++++ Extract
You can try to resist the list, but it’s part of being in the blog family:
(Here’s the link for those who can’t see Michael C.).
Here are my Top 10 trends for 2011, a look at the legal space from the inside out. The first five today relate to the large client, large law firm sector of the industry. We call this the legal military-industrial complex. Tomorrow, five more trends that break out of the white-shoe orbit, perhaps showing that there’s even less normal about the new than some think. Which is a good thing! This is all in fun, it’s the holidays, and your mileage may vary:
1. Value Hits a Wall. Not “the” wall, “a” wall. Value is good, value is important; a renewed focus on value helps drive change. But let’s be honest: some law firms practice denial by carefully pouring old service model wine in shiny new bottles with a “Value!” sticker slapped on the label. There is no line item in a GC’s budget for this “value premium.” Clients expect it from good law firms. It’s not a real differentiator for 80% of legal work. Which leads to pricing.
2. Alternative Fees, Good; Lower Costs, Better. General Motors emerged from its “quick rinse” Chapter 11 filing in 44 days. This is much quicker than the typical first iteration on an RFP-driven, multiple version Alternative Fee Arrangement negotiation. Law firms can’t internally support leaving money on the table; smart GCs know this so they have to scrutinize increasingly exotic proposals to find the “gotcha!” Meanwhile, other GCs decide that a lot of work can go to firms in lower cost cities that provide clear budgets and utilize lower effective rates. When you go from $550 to $375 per hour, now that’s alternative billing you can believe in! Which brings us to the gambit formerly known as convergence.
3. Convergence is Dead (As We Knew It). Ah, the concept was great for the GC: take your work to the legal Shangri-La called One Stop Shopping. The funny thing is after about a year in this jurisdiction you feel like One Shop Stopping. Consolidating work in one firm can be shrewd for common matters (e.g., liability litigation) or out of necessity (think international for many US clients). But true convergence was based upon the assumption that law firms were better at managing legal matters than their clients. Which was a real leap of faith that gave birth to a new legal trinity.
++++++++
**Exercise tasks**
**A.** Using the legal trends post, answer:
(i) What name does the author give to the large client, large law firm sector?
(ii) How many days did General Motors take to come out of its Chapter 11 filing?
(iii) What drop in hourly rate does the author call "alternative billing you can believe in"?
**B.** Go on with the legal trends post, starting right after its last sentence.
++++ Dataset excerpt
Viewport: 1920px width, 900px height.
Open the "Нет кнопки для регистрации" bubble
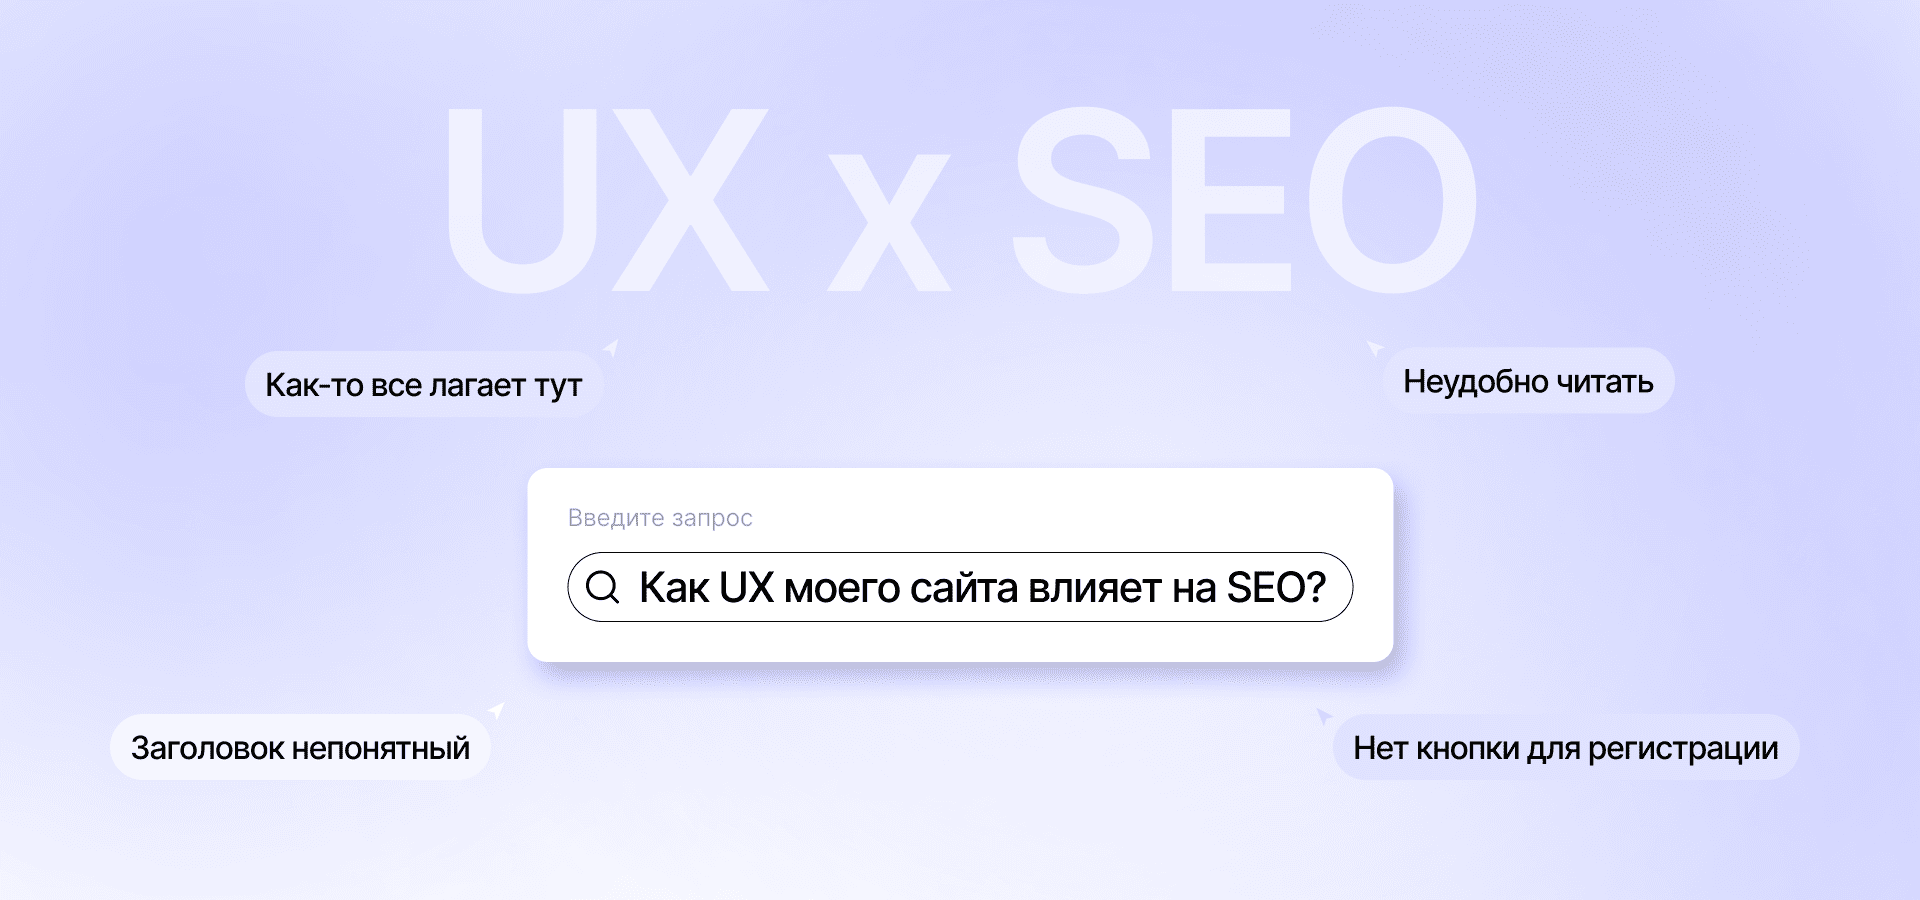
++++++++
**Answers to the exercises**
**A.**
(i) The legal military-industrial complex.
(ii) 44 days.
(iii) From $550 to $375 per hour.

**B.**
4. Project Management! Lean!! Six Freakin’ Sigma!!! When law firms start using these terms profusely it means (a) change is really here or (b) GCs should start adding a wallet chain to their attire. In-house lawyers know that their companies are built upon groups of projects aligned in a strategic direction. GCs know that law firms are enterprises built upon charging out many people on more matters at increasing rates. Most large law firms can’t really turbocharge service delivery when they buggy-whip their same economic model. Some in the industry even call for certifications in these areas, as if layering on more bureaucracy or CLE will solve things. Meanwhile, good partners with great clients are making a list and checking it twice, wondering if they will have to leave their firms before their clients do. Which (you guessed it) leads to number 5.
5. The Am Law 200 Becomes America’s Top 40. Before the cease and desist order forces a change in this one, here we go. There will be much less in common with similarly-ranked firms than ever before. In a given market, some firms are (relatively) thriving while others just (barely) hold on. Partners who can leave do so, either finding a better large firm for their clients or really going for it with a smaller practice that is built from the start without the legacy costs. This accelerates in 2011 after final 2010 distributions as the slowly improving economy puts a real spring in the relationship partner’s step. But what about the merger elixir, Santa? I’m sorry, Virginia. You know that’s been rare the last few years; and even those who aren’t naughty find it hard to do for strategic reasons. Funding equity partner retirements or paying off lines of credit doesn’t count (and isn’t nice). (Also see items 1-4, above for additional lumps of coal).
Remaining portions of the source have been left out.